The Court of Criminal Appeals, Texas’ highest authority on criminal cases, ruled on Wednesday that Paxton can’t barge in on local criminal cases involving elections, such as possible instances of voter fraud or campaign finance violations, according to the Texas Tribune. Instead Paxton has to get the OK from a local prosecutor before he sticks his nose in.
In its opinion, the Court of Criminal Appeals overturned a lower-court ruling that said the election code provision “clearly and unambiguously gives the Attorney General power to prosecute criminal laws prescribed by election laws generally whether those laws are inside or outside the Code.”

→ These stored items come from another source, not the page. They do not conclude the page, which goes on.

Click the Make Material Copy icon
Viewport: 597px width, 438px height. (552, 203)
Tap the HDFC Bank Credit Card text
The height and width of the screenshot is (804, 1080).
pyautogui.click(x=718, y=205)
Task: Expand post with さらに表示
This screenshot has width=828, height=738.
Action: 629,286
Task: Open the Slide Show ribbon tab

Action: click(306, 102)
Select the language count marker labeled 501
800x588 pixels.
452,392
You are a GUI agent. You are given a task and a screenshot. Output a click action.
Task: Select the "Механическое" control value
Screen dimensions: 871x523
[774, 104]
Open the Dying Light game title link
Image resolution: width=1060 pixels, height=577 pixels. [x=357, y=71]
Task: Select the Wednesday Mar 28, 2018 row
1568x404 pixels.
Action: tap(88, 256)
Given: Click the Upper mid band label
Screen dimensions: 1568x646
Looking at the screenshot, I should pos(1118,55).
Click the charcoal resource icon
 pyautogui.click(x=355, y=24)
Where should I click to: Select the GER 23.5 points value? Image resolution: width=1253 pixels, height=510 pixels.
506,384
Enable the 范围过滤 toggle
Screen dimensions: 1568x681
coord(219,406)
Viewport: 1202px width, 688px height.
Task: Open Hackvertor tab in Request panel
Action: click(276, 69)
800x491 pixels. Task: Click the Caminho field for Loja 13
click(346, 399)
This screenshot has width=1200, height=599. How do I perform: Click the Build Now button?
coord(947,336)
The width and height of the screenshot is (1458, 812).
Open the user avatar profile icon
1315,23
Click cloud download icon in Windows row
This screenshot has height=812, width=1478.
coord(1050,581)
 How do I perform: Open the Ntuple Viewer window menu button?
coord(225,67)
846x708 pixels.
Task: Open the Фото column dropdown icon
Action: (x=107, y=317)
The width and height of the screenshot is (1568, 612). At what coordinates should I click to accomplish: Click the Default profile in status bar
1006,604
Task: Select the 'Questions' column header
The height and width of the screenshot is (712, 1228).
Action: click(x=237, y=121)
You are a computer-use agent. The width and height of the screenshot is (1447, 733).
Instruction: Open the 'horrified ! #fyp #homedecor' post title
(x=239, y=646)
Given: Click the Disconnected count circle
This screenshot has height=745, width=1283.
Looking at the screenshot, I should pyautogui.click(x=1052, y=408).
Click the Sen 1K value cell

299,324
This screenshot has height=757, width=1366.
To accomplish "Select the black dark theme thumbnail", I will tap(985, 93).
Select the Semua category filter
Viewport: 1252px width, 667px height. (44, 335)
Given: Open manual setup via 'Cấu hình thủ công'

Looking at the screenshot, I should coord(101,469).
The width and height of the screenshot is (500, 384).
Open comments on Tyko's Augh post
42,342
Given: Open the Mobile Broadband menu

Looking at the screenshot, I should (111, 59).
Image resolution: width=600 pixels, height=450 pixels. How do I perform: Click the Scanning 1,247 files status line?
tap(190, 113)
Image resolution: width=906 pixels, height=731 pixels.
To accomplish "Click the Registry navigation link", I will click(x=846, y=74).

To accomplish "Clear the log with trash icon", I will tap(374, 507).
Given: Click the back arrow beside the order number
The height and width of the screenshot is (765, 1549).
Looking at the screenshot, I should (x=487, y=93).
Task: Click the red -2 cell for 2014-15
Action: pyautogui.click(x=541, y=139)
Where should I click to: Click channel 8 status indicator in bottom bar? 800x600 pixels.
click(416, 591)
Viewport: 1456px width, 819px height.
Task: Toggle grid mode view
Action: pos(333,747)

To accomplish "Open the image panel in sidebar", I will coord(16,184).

Rather, the Court of Criminal Appeals said, “the Attorney General can prosecute with the permission of the local prosecutor but cannot initiate prosecution unilaterally.”
In his tweet, Paxton said the ruling means “Soros-funded district attorneys will have sole power to decide whether election fraud has occurred in Texas.” That is a reference to George Soros, the Democratic megadonor who has become a force in local prosecutor elections.
In short, Paxton thought he could overrule local district attorneys when he didn’t like their decisions on who to haul into court, or who not to, over elections. By an eight-to-one margin, a panel of Republican judges told him no.
It’s an important ruling because in Texas and many other states, some GOP officials have passed shady new laws designed to shrink voting rights in the wake of Donald Trump’s failed attempt to hold onto the presidency. Those laws were cooked up based on the Big Lie of rampant voter fraud in the 2020 election. Handing Paxton the green light on who to charge with election crimes presented the opportunity use the office to his or his party’s political advantage.
Texas is already being sued over new voting restrictions its Republican governor and legislature put in place, as well as a gerrymandered voting map.